Summary and Contributions: The paper proposes a theoretical study of the comparison of the representation capabilities of two-layer fully connected neural networks (NN), RKHS models, and random features (RF) (Rahimi and Recht, 2008) and neural tangent (NT) (Jacot et al. 2018) approximations of two-layer networks. The learning problem is studied in an infinite-sample setting, where the models are compared with respect to their approximation errors. The main conclusion of the work is that NN models have higher representation accuracy than the other models in comparison, when the geometric structure of the data deviates from a low-dimensional one, which is captured through the “effective dimension” concept defined in the paper.

Strengths: The presented bounds are mainly revisited versions of those in the previous work (Ghorbani et al. 2019), the main difference being that the learning problem in the current work is studied under the assumption that the input data is approximately low-dimensional and the function to be learnt depends only on the low-dimensional projection of the data. While the proposed results bear resemblance to those in (Ghorbani et al. 2019), the increment is justifiable in the sense that the particular attention given to the low-dimensional setting is of practical interest for many machine learning problems.

Weaknesses: The paper is well-written, and the presented results are discussed clearly with relevant experimentation. While the amount of contribution with respect to (Ghorbani et al. 2019) may be put into question, overall, I enjoyed reading this paper and found it useful. Some comments and questions for the authors: 1. The proposed results are obtained for a two-layer fully connected network architecture.
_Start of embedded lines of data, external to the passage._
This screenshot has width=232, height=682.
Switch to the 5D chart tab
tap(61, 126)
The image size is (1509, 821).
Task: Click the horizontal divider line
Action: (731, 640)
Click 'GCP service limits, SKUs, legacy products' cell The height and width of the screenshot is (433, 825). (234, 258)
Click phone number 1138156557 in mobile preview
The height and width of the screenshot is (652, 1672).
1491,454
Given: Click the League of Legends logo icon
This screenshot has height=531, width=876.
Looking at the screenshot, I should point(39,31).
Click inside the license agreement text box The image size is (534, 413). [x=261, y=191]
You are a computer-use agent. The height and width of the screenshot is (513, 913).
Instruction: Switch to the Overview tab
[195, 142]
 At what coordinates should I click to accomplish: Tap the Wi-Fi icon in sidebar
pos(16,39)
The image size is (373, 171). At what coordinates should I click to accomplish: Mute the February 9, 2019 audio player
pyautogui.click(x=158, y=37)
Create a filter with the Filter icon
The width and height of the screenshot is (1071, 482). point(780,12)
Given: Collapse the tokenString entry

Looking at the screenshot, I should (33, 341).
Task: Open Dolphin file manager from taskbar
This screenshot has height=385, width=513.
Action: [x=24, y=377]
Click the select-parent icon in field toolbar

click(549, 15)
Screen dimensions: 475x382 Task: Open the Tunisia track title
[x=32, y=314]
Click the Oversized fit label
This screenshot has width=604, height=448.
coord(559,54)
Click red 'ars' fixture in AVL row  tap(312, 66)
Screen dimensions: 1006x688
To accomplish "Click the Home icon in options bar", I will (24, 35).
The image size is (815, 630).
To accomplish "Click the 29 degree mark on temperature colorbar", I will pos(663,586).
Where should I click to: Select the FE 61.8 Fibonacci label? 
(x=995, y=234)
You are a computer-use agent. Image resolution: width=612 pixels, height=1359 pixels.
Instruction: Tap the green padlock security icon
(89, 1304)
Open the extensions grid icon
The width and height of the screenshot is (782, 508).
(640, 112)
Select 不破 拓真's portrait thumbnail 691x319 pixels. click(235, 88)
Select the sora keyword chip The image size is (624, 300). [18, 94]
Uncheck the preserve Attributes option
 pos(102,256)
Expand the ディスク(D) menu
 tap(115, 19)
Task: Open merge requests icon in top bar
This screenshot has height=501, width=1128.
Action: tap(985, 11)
I understand that this simplified model makes the theoretical analysis more tractable, but could the authors comment on to what extent they expect their results to be valid for deeper network topologies with more than two layers? 2. The proposed study assumes that the function to be learnt is of the form f_*(x) = phi(U^T x). Then, in this setting the NN models are shown to outperform, RKHS models and linear NN approximations in terms of representation power. I am wondering whether the particular function model “phi(U^T x)” assumed in the paper would tend to trivially favor NN models (in comparison to e.g. RKHS models), as it consists of a “linear projection followed by a nonlinear scalar function”, just like in neural network hypothesis classes. This being said, I also understand that the form f_*(x) = phi(U^T x) is the way that authors characterize the “low-dimensionality” of the function class to be learnt, to which I have no objection. Some further comments on these issues would be useful. 3. I guess an important future direction of this study would be the incorporation of finite sample effects into the bounds. I would encourage the authors to pursue their efforts in this direction towards a more mature extension of their work. 4. The current experimental results only compare the NN methods. How would the performance of RKHS methods be in these experiments? Minor comments: 1. The difference between the problem formulations (1) and (2) is not clear. Please explain their difference clearly, by modifying the notation if necessary. Are the coefficients (a, b) and the network weights W variable in both problems? Are some of them fixed in (2)? 2. In Theorem 1, please define what the notation “omega_d(.)” means.

Correctness: Seem to be so.

Clarity: Yes.

Relation to Prior Work: Yes.

Reproducibility: Yes

Additional Feedback: I have read the feedback from the authors. I would like to thank the authors for their answers to my questions.